— START OF GIVEN PASSAGE —
Luke Jurevicius is a director, producer, composer and voice actor from Adelaide, South Australia, who is best known for his TV series The Adventures of Figaro Pho. He frequently collaborates with his brother, artist Nathan Jurevicius.

== Career ==
Jurevicius' first major breakthrough into independent animated filmmaking was the ABC cross-platform initiative, Dust Echoes. He was the creative director and composer for 13 X 5-minute animated films based on the Indigenous stories of the Beswick community in the Northern Territory, Australia. He was awarded the AGSC/APRA award for Best Music for Children's Television.

As a content creator/director/producer Jurevicius has brought to life numerous projects including two seasons of the animated interstitial series Horace in Slow Motion and the music video for Australian band The Audreys' song "Sometimes the Stars".

== Figaro Pho series ==
Luke's major breakthrough as a content creator was the worldwide hit series Figaro Pho (26 X 90second interstitial series). The animated series garnered numerous awards, including two AFI and three Kidscreen Awards in New York City.

The success of Figaro Pho attracted producers Chocolate Liberation Front, giving birth to the longform animated series The New Adventures of Figaro Pho, which has been aired in over 100 countries. The series collected multiple awards including the AFI/AACTA Award for Best Children's Television Animation, two Kidscreen Awards for Best Animation and Best Design, two Asian Television Awards and the AEAF Award for Best Children's TV series.

Following the success of series one, Luke directed & co-produced The New Adventures of Figaro Pho with Oscar nominated VFX giants LUMA Pictures under their newly created Luma Toons banner. Luke received the APRA/AGSC Music award the second time for his music composition.

== Work with Nathan Jurevicius ==
Luke has a long-standing collaboration with fellow artist and brother, Nathan Jurevicius (Scarygirl) and together, they co-created, directed and produced PELEDA – a multi-platform animation set in a pseudo-Baltic wonderland. It wowed the Kidscreen Judges, winning two Kidscreen Awards in NYC. It also won the AACTA Award for Best Production Design and the Golden Panda Award in China for the Most Innovative Mature Audience Web-based Animation Award.
— END OF GIVEN PASSAGE —
TASKS AND EXERCISES:
#1 According to the passage on Luke Jurevicius, what led to the longform animated series The New Adventures of Figaro Pho? Explain in one to three sentences.
#2 Duplicate the part of the passage on Luke Jurevicius between "The success of Figaro" and "Children's TV series.", inclusive.
#3 Go on with the passage on Luke Jurevicius, starting from its final sentence.
— START OF DATASET EXTRACT —
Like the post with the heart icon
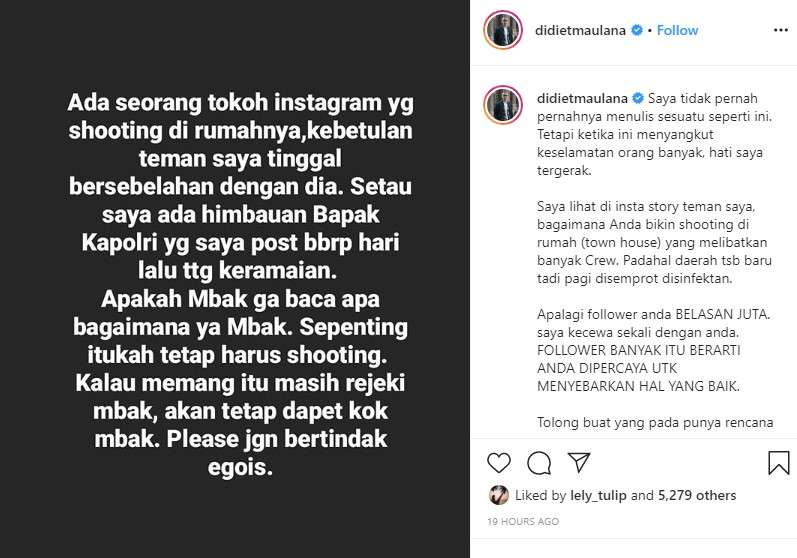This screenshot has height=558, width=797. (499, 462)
— END OF DATASET EXTRACT —
— START OF DATASET EXTRACT —
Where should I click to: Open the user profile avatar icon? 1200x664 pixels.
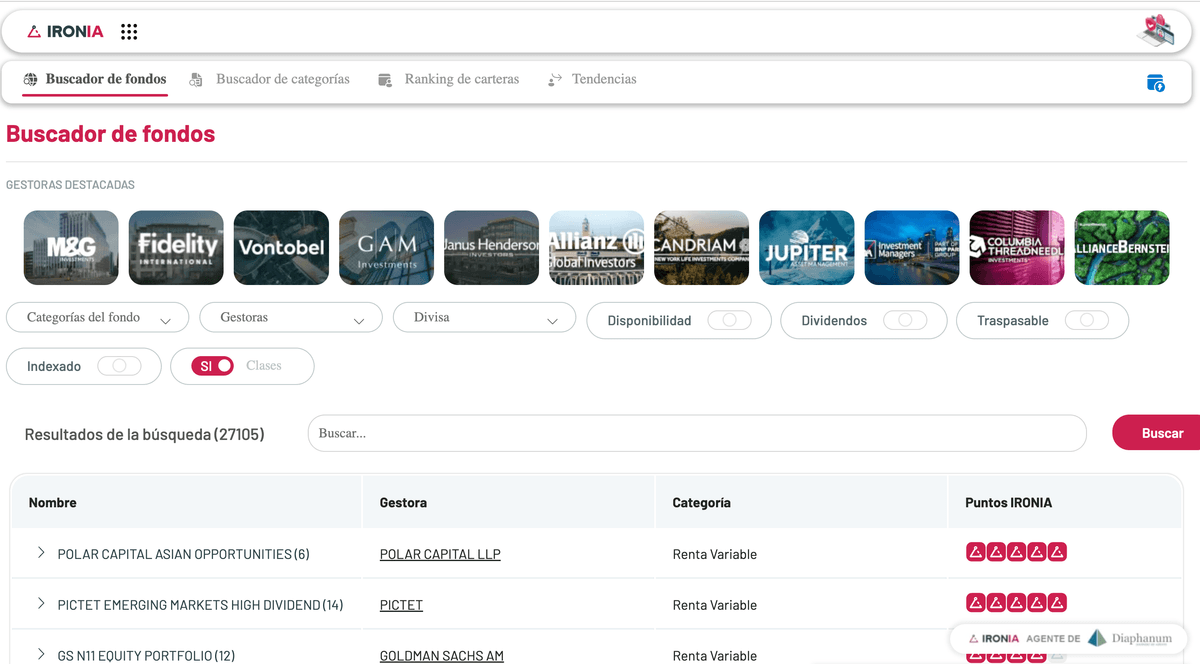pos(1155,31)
— END OF DATASET EXTRACT —
REPLIES:
#1 The success of the original Figaro Pho interstitial series attracted the producers Chocolate Liberation Front. Their interest gave birth to the longform series The New Adventures of Figaro Pho.

#2
The success of Figaro Pho attracted producers Chocolate Liberation Front, giving birth to the longform animated series The New Adventures of Figaro Pho, which has been aired in over 100 countries. The series collected multiple awards including the AFI/AACTA Award for Best Children's Television Animation, two Kidscreen Awards for Best Animation and Best Design, two Asian Television Awards and the AEAF Award for Best Children's TV series.

#3
The duo paired up again to produce the short film Junction, based on Nathan's original graphic novel, with leading Lithuanian studio Okta Films. Junction was screened in over 50 festivals around the world and received the Vilnius International Film Festival "Kino Pavasaris" award for Audience choice, the internal Judges award at the Rincon International Film Festival and the Best Animation Short Movie award at the Cayman Islands International Film Festival.

Luke is director of the animated feature film Arkie, with producer Sophie Byrne (The Lost Thing), and based on Nathan's Scarygirl concept. In 2017 it was announced that Shailene Woodley and Jai Courtney would star in the film.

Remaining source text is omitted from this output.